The Co-Influence of VWD Type 2B and Type 2M Mutations and Platelet GPIbα On the Susceptibility of VWF to ADAMTS13 Under Shear Stress

Von Willebrand Factor (VWF) is one kind of vital proteins involved in thrombosis, which exists in the form of multimeric glycoprotein in plasma of human. The size of VWF multimer is down regulated by metalloproteinase ADAMTS13. This physiological process is modulated by multiple factors. It was reported that the binding of platelets or GPIbα recombinant fragment to VWF domain A1 may increase the cleavage by ADAMTS13 to recombinant A1A2A3 segment in the condition of static state. Due to the mutations, VWF synthesized by patients of von Willebrand disease (VWD) type 2B and type 2M may enhance and decrease the binding of platelet membrane glycoprotein Ib (GPIb), respectively. This study aims to observe the influence of 2B/2M VWD mutations and recombinant GPIbα active fragment on the susceptibility of VWF to ADAMTS13, in the condition of high shear stress.
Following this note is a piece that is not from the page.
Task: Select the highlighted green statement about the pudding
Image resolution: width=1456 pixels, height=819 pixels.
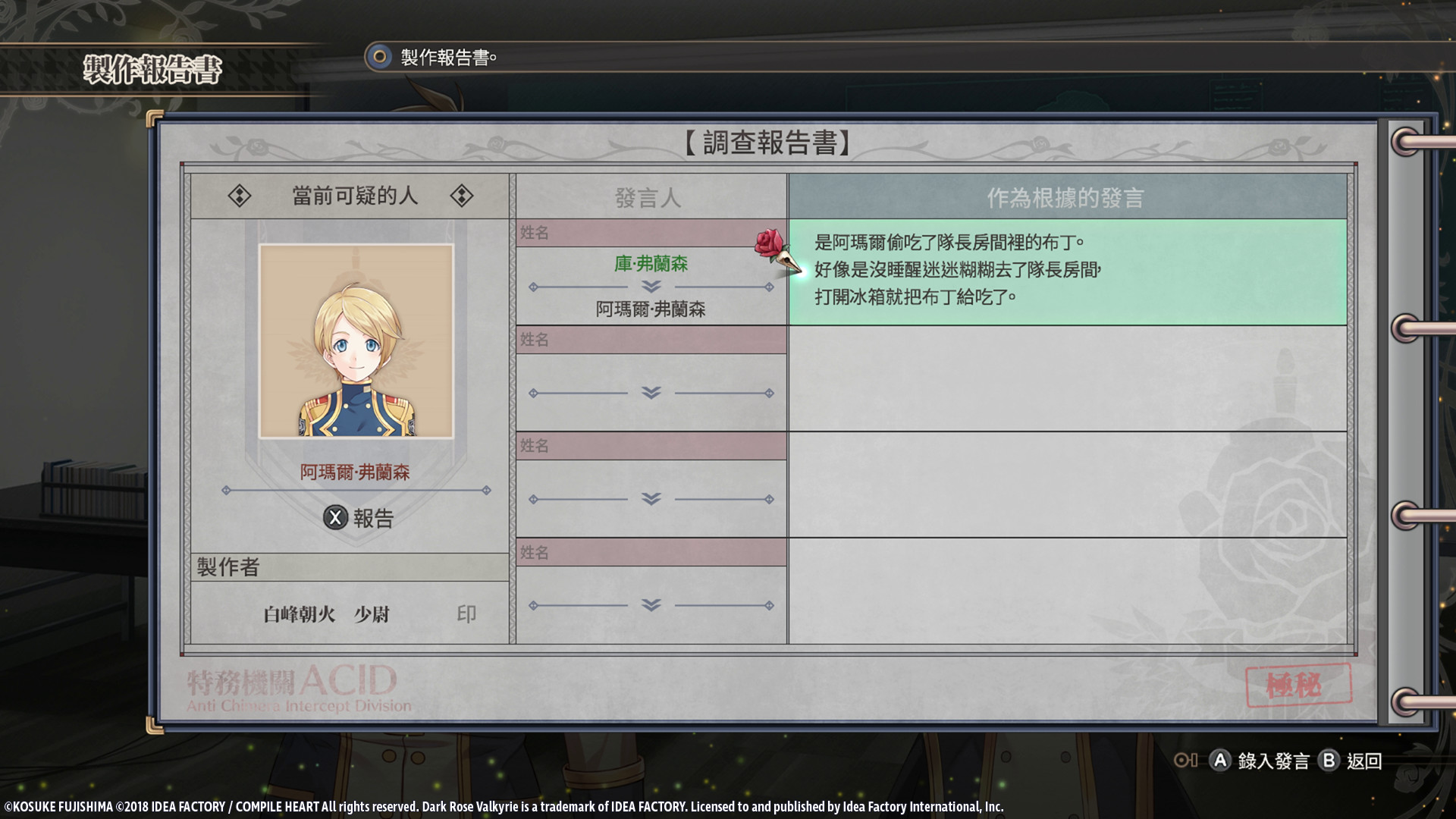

We constructed and expressed different forms of recombinant full-length human VWF (rhVWF) including three type 2B mutations (P1337L, H1268D, R1308C), three type 2M mutations (M740I, R1205H, D1302G) and wide-type (WT) in Hela cells. Recombinant human ADAMTS13 (rhADAMTS13) and GPIbα (H1-V289) were both from our own lab. The different types of rhVWF were characterized by multimeric analysis and ristocetin-induced platelet aggregation (RIPA). We use rhADAMTS13 to digest seven full-length rhVWF in the reaction Buffer (20 mM Tris-HCl, 150mM NaCl, pH7.4, 1% bovine serum albumin) in the absence and presence of GPIbα (H1-V289). To develop a more physiological assay under fluid shear stress, we assessed the proteolytic cleavage of rhVWF by rhADAMTS13 under constant vortexing (2,500 rpm) in a PCR tube mini-mixer that mimics arterial fluid shear stress (30 dynes/cm²). The 176kDa fragment resulting from the cleavage of rhVWF at the Y1605-M1606 bond by rhADAMTS13 was visualized by 5% SDS-PAGE under reducing conditions and Western blot analysis.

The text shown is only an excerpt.